Song Meaning
The narrator describes a visceral, almost surreal injury. The opening lines immediately plunge us into a scene of physical trauma, with "shattered glass came right in my eyes." Yet, the immediate disconnect between the physical sensation and the emotional response is striking: "Can't feel the pain but / They're sticking out of my eyelids." This sets up a disorienting tension, where the body is clearly wounded, but the mind is detached from the physical reality.
The core conflict here seems to be a profound emotional or psychological shock that manifests as a physical wound. The glass, originating "from my eyes," suggests that what the narrator has witnessed or experienced is the source of this internal shattering. The repetition of "drop by drop" emphasizes a slow, inevitable decline, a draining of life or vitality that mirrors the steady drip of blood and tears. This isn't a sudden, sharp agony, but a prolonged, agonizing bleed-out.

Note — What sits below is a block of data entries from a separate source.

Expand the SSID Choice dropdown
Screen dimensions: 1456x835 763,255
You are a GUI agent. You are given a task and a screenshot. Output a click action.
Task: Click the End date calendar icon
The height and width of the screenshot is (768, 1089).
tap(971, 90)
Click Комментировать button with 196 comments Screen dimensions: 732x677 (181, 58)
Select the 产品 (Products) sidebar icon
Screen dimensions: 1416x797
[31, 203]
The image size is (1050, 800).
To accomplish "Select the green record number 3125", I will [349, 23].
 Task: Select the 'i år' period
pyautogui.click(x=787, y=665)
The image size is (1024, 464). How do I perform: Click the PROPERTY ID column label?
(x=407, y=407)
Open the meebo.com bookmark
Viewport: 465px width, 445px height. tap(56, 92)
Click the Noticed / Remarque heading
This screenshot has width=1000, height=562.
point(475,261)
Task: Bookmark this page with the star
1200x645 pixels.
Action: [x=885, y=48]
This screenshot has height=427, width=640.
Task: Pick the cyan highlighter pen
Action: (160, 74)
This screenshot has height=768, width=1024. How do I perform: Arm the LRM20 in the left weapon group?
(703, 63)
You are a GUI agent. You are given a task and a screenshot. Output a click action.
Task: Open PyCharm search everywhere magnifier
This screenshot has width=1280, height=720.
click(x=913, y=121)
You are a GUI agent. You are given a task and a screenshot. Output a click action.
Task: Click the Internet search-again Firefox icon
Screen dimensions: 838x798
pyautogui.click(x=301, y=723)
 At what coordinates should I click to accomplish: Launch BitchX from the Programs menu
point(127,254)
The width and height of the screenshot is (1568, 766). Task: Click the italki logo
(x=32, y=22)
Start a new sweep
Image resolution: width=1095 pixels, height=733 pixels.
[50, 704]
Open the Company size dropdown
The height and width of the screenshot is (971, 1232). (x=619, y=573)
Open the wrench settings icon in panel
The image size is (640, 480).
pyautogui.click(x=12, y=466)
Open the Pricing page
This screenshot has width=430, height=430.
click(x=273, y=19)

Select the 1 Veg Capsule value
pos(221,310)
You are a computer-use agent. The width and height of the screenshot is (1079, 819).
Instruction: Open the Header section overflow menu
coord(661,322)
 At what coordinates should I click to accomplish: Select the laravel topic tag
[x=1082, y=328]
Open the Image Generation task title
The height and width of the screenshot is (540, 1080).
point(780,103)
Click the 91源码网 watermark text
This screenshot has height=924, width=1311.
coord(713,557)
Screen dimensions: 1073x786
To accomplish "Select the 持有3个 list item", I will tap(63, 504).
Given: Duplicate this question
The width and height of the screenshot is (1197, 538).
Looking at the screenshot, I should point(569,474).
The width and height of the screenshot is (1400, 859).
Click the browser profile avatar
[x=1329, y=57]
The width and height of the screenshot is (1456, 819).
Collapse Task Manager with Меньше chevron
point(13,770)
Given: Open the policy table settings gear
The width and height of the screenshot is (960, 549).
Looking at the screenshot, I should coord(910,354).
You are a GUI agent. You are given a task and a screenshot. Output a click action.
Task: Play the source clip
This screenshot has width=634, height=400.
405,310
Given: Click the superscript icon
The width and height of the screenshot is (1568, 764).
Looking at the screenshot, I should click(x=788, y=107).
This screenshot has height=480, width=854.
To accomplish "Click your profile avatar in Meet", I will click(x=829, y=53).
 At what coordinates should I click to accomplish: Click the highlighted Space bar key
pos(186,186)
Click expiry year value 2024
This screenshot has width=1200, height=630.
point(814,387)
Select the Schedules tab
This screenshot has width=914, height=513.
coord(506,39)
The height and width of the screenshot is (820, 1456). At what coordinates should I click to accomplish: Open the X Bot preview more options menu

The most potent craft element is the duality of the eyes' function. Initially, they are the entry point for the glass, causing the injury. Then, they are revealed to have "saw, unthinkable things," implying that their capacity for sight is now the very source of the narrator's suffering. The inability to feel the pain, coupled with the visual of blood and glass, creates a powerful, almost hallucinatory image of internal damage that the narrator is forced to witness without the relief of sensation.
This lyrical passage hits hard because it externalizes an internal breakdown. The abstract horror of witnessing something terrible is made brutally concrete through the imagery of shattered glass and bleeding. The detachment from pain amplifies the psychological distress, suggesting a trauma so deep that the body's natural warning system is rendered useless, leaving the narrator to simply observe their own slow disintegration.